Turn out onto a lightly floured surface; knead lightly three to four times. Roll to a 1⁄2-inch thickness. Cut with a 2-1⁄2-inch biscuit cutter. Place on a lightly greased baking sheet. Cover and let rise in a warm place about 1-1⁄2 hours.
Bake at 450 degrees for eight to 10 minutes, or until golden brown. Lightly brush tops with melted butter. Serve warm.

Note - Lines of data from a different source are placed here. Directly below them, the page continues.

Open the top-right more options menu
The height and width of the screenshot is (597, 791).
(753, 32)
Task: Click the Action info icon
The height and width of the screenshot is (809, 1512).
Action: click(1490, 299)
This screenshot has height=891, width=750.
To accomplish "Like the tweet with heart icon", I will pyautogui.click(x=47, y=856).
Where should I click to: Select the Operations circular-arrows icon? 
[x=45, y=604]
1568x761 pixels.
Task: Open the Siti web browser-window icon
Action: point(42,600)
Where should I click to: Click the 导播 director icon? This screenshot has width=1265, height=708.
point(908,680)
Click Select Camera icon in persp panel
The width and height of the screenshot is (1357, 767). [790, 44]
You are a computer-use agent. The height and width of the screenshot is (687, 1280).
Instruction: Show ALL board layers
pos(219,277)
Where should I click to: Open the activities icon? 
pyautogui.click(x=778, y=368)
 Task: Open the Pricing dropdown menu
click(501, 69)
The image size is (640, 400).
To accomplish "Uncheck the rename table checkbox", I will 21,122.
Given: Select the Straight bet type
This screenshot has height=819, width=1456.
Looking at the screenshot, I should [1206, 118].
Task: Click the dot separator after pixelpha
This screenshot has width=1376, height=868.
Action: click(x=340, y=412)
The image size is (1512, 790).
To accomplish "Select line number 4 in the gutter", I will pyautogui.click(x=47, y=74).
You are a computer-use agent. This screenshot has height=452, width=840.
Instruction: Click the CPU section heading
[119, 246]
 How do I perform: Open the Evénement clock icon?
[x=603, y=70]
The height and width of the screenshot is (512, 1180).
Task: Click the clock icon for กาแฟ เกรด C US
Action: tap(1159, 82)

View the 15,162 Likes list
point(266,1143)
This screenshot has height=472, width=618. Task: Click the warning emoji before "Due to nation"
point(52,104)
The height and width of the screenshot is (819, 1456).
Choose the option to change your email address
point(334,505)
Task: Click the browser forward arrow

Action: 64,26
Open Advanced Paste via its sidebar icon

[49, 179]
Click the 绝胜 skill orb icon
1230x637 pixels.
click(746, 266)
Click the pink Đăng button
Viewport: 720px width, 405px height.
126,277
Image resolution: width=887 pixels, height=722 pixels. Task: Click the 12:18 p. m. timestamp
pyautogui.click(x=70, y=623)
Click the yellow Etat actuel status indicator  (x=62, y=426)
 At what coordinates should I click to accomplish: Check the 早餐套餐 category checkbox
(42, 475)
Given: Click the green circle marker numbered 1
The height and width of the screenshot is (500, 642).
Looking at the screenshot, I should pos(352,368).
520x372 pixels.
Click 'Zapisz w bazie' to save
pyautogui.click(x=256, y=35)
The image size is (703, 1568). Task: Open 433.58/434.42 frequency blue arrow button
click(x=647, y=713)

Source: Taste of Home February-March 1993 issue.
• • •
Food.com is another great free online resource for recipes, and the site includes many entries for yeast biscuits.
FLUFFY YEAST BISCUITS
Yield: about 24 biscuits
3 cups sifted flour
3 tablespoons sugar
1⁄2 teaspoon salt
1 package dry yeast
1-1⁄2 cups warm water
3 tablespoons melted shortening
Melted butter, for dipping
Preparation
Dissolve yeast in warm water and let set for five minutes. Mix together dry ingredients and add yeast mixture. Add shortening and mix. Roll out to 1⁄4-inch thick and cut into biscuits.
Dip each biscuit in melted butter and place on baking sheet. Let rise for 1-1⁄2 hours. Bake at 400 degrees for about 15 minutes.